これは組織設計とも絡むので、定着率向上を狙った、というだけの理由ではないですが、MCFは、メンバー全員、それこそ一人一人違う役割を持っています。

人は、自分がこの組織において必要、と思えると組織に対する愛着も湧いてきやすいと思っているので、「自分だけの役割」があると、なかなか心理的にも辞めにくいかな、と。

この会社は何をする会社か、明確にしておく

このテーマは深いので、ここではサラッとしか書きませんが、これが全ての基本だと思っています。社長は、自分の中では明確で社員もわかってくれている、と思いがちですが、たぶんほとんど伝わっていないです。なので、しつこく・何回も・いろんな方法で、「この会社は〇〇をしていく会社だよ」という事を伝え続けるということですよね。

定着率が高いことの弊害

一般的には社員にとっても定着率が高いのは良いことのように考えられていますが、一方で定着率が高いことによる組織としての弊害もあるな、と思っています。

「身内感」が出過ぎる

定着率が高いということは、当然、古くからのメンバー同士の阿吽の呼吸が中心だったりするということです。コミュニケーションコストは下がりますが、その分、新規のメンバーからすると「疎外感」「入り込みにくさ」をより強く感じます。常連ばっかりの飲み屋みたいなものですよね。

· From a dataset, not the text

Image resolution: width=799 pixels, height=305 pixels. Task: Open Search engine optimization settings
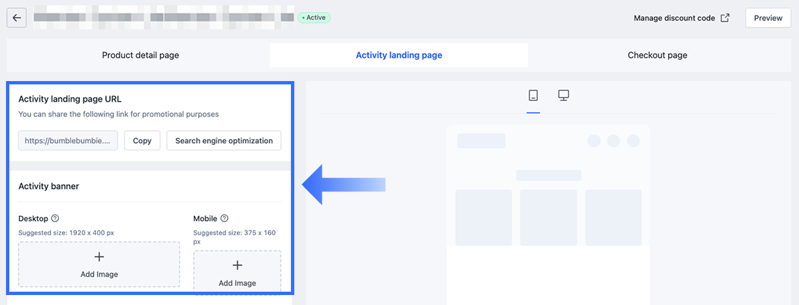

ですので、定期的に新しいメンバーが入るようにしておかなければいけない、新しいメンバーが入った際には、早く溶け込めるよう最初は丁寧にサポートしていく、などの工夫は必要です。

新しい人が、社内のルールを知らないことによって何か問題が起きた際には、それをサポートできなかった周りの古参メンバーにかなり強めに叱ることがあります。

業務のリセットが出来にくい

業務って面白いもので、当初は何か目的があったのに、だんだんルーチン化していくと当初の目的を忘れてやることが目的化することが結構ありますよね。

例えば、ある担当が辞めて、その代わりに新しいメンバーが入ると、ある種「いまはそんなに重要でない、必要性の薄い仕事」は、自然と削ぎ落とされたりしますが、同じメンバーがずっと担当していると、なかなか業務の新陳代謝が進みにくいという側面があります。

これは、また別の機会にでも書きたいと思いますが、2年に1回ぐらい、定期的に業務の大掃除をするしかないんですよね、今のところ。

実は、定着率を上げよう、ときちんと意識したきっかけは、あるパートさんから「社長は、私たちに長く勤めて欲しいんですか?それともどんどん若い子を入れていきたいんですか?」と正面から聞かれたことです。

どれか一つの施策だけで、定着率があがるわけでもなく、人が組織に対して不満に思うポイントをちょっとずつ削り取っていって、組織への愛着が増えるポイントを少しずつ増やしていく、という地味な活動だと思っています。

でも、結局のところ、メンバーは「社長の社員に対する姿勢」ってすごく見ているよ、だから表面上のところで取り繕ってもダメだよ、ということが全てかな、と思っています。